(Saved entries)
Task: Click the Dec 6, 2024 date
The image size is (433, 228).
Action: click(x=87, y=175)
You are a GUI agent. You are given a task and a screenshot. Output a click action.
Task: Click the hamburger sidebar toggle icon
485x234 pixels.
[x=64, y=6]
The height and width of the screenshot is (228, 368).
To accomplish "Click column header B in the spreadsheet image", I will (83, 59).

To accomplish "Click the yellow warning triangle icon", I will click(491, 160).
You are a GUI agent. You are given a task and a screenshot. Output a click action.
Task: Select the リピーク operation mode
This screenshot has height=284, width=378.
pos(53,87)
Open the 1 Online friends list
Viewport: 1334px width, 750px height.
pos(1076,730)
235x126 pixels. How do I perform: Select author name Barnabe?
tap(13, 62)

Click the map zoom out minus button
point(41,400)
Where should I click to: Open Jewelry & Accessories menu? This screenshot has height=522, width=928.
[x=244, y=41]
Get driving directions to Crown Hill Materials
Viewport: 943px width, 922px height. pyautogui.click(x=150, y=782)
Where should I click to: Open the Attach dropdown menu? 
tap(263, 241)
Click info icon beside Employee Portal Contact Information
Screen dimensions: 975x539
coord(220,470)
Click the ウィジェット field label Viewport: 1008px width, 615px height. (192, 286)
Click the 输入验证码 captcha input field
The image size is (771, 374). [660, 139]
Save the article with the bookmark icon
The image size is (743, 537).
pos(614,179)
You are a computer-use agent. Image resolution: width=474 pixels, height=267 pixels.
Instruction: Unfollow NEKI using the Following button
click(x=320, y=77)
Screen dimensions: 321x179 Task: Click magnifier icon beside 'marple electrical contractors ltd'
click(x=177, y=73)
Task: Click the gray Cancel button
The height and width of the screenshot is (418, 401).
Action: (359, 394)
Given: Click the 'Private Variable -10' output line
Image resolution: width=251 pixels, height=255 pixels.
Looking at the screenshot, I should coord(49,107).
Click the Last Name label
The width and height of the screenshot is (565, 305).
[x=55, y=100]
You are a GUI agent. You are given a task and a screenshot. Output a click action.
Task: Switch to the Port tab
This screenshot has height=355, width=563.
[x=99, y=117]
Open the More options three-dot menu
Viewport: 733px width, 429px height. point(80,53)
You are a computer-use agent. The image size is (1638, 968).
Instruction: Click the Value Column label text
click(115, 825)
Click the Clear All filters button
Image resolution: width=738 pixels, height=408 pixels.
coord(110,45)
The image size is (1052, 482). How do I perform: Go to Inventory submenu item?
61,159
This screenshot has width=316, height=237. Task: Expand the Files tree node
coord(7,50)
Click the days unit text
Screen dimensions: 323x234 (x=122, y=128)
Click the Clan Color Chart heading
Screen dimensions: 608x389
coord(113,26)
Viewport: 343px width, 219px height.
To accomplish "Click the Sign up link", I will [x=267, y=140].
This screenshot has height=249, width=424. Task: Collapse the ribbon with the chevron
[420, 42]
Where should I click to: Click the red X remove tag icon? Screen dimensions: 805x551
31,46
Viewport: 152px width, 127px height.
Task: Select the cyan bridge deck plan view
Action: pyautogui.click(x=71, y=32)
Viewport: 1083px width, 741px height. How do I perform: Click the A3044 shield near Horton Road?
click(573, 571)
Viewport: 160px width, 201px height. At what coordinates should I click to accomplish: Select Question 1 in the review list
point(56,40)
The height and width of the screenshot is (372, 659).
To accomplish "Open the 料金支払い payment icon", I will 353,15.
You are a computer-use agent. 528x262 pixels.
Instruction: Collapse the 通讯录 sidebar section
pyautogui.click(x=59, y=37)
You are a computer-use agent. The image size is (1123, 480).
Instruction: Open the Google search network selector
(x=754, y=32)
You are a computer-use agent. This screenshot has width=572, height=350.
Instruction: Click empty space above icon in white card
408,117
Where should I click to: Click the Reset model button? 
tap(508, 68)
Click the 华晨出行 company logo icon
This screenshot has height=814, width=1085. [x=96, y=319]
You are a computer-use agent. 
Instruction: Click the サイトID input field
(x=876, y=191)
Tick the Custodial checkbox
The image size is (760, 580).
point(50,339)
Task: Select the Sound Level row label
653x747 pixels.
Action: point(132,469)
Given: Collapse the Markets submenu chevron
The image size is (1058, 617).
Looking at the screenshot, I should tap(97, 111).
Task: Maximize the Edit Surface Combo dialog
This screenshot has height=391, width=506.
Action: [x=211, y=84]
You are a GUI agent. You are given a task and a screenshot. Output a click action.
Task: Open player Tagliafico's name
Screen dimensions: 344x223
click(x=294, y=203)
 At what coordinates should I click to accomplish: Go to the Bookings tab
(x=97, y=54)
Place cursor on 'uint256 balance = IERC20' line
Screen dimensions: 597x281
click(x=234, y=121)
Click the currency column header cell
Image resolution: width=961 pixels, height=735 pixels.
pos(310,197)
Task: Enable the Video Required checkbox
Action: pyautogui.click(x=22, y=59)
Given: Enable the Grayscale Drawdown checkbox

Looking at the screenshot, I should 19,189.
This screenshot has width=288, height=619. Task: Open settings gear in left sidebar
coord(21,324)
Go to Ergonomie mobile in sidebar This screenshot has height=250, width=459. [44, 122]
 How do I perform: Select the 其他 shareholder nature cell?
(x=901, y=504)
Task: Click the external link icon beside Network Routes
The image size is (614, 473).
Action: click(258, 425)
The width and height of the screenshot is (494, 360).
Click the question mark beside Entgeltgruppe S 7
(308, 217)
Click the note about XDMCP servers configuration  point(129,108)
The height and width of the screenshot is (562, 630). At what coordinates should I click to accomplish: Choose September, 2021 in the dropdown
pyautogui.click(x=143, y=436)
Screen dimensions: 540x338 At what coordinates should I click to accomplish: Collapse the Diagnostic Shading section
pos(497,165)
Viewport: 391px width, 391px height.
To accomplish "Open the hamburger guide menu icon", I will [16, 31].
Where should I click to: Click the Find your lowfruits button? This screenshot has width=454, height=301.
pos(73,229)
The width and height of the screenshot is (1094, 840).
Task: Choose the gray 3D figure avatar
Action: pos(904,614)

What is expected: Each record is to be retyped exactly as it appears.

Reply to the exercise:
Task: Click the Dec 6, 2024 date
The image size is (433, 228).
Action: click(x=87, y=175)
You are a GUI agent. You are given a task and a screenshot. Output a click action.
Task: Click the hamburger sidebar toggle icon
485x234 pixels.
[x=64, y=6]
The height and width of the screenshot is (228, 368).
To accomplish "Click column header B in the spreadsheet image", I will (83, 59).

To accomplish "Click the yellow warning triangle icon", I will click(491, 160).
You are a GUI agent. You are given a task and a screenshot. Output a click action.
Task: Select the リピーク operation mode
This screenshot has height=284, width=378.
pos(53,87)
Open the 1 Online friends list
Viewport: 1334px width, 750px height.
pos(1076,730)
235x126 pixels. How do I perform: Select author name Barnabe?
tap(13, 62)

Click the map zoom out minus button
point(41,400)
Where should I click to: Open Jewelry & Accessories menu? This screenshot has height=522, width=928.
[x=244, y=41]
Get driving directions to Crown Hill Materials
Viewport: 943px width, 922px height. pyautogui.click(x=150, y=782)
Where should I click to: Open the Attach dropdown menu? 
tap(263, 241)
Click info icon beside Employee Portal Contact Information
Screen dimensions: 975x539
coord(220,470)
Click the ウィジェット field label Viewport: 1008px width, 615px height. (192, 286)
Click the 输入验证码 captcha input field
The image size is (771, 374). [660, 139]
Save the article with the bookmark icon
The image size is (743, 537).
pos(614,179)
You are a computer-use agent. Image resolution: width=474 pixels, height=267 pixels.
Instruction: Unfollow NEKI using the Following button
click(x=320, y=77)
Screen dimensions: 321x179 Task: Click magnifier icon beside 'marple electrical contractors ltd'
click(x=177, y=73)
Task: Click the gray Cancel button
The height and width of the screenshot is (418, 401).
Action: (359, 394)
Given: Click the 'Private Variable -10' output line
Image resolution: width=251 pixels, height=255 pixels.
Looking at the screenshot, I should coord(49,107).
Click the Last Name label
The width and height of the screenshot is (565, 305).
[x=55, y=100]
You are a GUI agent. You are given a task and a screenshot. Output a click action.
Task: Switch to the Port tab
This screenshot has height=355, width=563.
[x=99, y=117]
Open the More options three-dot menu
Viewport: 733px width, 429px height. point(80,53)
You are a computer-use agent. The image size is (1638, 968).
Instruction: Click the Value Column label text
click(115, 825)
Click the Clear All filters button
Image resolution: width=738 pixels, height=408 pixels.
coord(110,45)
The image size is (1052, 482). How do I perform: Go to Inventory submenu item?
61,159
This screenshot has width=316, height=237. Task: Expand the Files tree node
coord(7,50)
Click the days unit text
Screen dimensions: 323x234 (x=122, y=128)
Click the Clan Color Chart heading
Screen dimensions: 608x389
coord(113,26)
Viewport: 343px width, 219px height.
To accomplish "Click the Sign up link", I will [x=267, y=140].
This screenshot has height=249, width=424. Task: Collapse the ribbon with the chevron
[420, 42]
Where should I click to: Click the red X remove tag icon? Screen dimensions: 805x551
31,46
Viewport: 152px width, 127px height.
Task: Select the cyan bridge deck plan view
Action: pyautogui.click(x=71, y=32)
Viewport: 1083px width, 741px height. How do I perform: Click the A3044 shield near Horton Road?
click(573, 571)
Viewport: 160px width, 201px height. At what coordinates should I click to accomplish: Select Question 1 in the review list
point(56,40)
The height and width of the screenshot is (372, 659).
To accomplish "Open the 料金支払い payment icon", I will 353,15.
You are a computer-use agent. 528x262 pixels.
Instruction: Collapse the 通讯录 sidebar section
pyautogui.click(x=59, y=37)
You are a computer-use agent. The image size is (1123, 480).
Instruction: Open the Google search network selector
(x=754, y=32)
You are a computer-use agent. This screenshot has width=572, height=350.
Instruction: Click empty space above icon in white card
408,117
Where should I click to: Click the Reset model button? 
tap(508, 68)
Click the 华晨出行 company logo icon
This screenshot has height=814, width=1085. [x=96, y=319]
You are a computer-use agent. 
Instruction: Click the サイトID input field
(x=876, y=191)
Tick the Custodial checkbox
The image size is (760, 580).
point(50,339)
Task: Select the Sound Level row label
653x747 pixels.
Action: point(132,469)
Given: Collapse the Markets submenu chevron
The image size is (1058, 617).
Looking at the screenshot, I should tap(97, 111).
Task: Maximize the Edit Surface Combo dialog
This screenshot has height=391, width=506.
Action: [x=211, y=84]
You are a GUI agent. You are given a task and a screenshot. Output a click action.
Task: Open player Tagliafico's name
Screen dimensions: 344x223
click(x=294, y=203)
 At what coordinates should I click to accomplish: Go to the Bookings tab
(x=97, y=54)
Place cursor on 'uint256 balance = IERC20' line
Screen dimensions: 597x281
click(x=234, y=121)
Click the currency column header cell
Image resolution: width=961 pixels, height=735 pixels.
pos(310,197)
Task: Enable the Video Required checkbox
Action: pyautogui.click(x=22, y=59)
Given: Enable the Grayscale Drawdown checkbox

Looking at the screenshot, I should 19,189.
This screenshot has width=288, height=619. Task: Open settings gear in left sidebar
coord(21,324)
Go to Ergonomie mobile in sidebar This screenshot has height=250, width=459. [44, 122]
 How do I perform: Select the 其他 shareholder nature cell?
(x=901, y=504)
Task: Click the external link icon beside Network Routes
The image size is (614, 473).
Action: click(258, 425)
The width and height of the screenshot is (494, 360).
Click the question mark beside Entgeltgruppe S 7
(308, 217)
Click the note about XDMCP servers configuration  point(129,108)
The height and width of the screenshot is (562, 630). At what coordinates should I click to accomplish: Choose September, 2021 in the dropdown
pyautogui.click(x=143, y=436)
Screen dimensions: 540x338 At what coordinates should I click to accomplish: Collapse the Diagnostic Shading section
pos(497,165)
Viewport: 391px width, 391px height.
To accomplish "Open the hamburger guide menu icon", I will [16, 31].
Where should I click to: Click the Find your lowfruits button? This screenshot has width=454, height=301.
pos(73,229)
The width and height of the screenshot is (1094, 840).
Task: Choose the gray 3D figure avatar
Action: pos(904,614)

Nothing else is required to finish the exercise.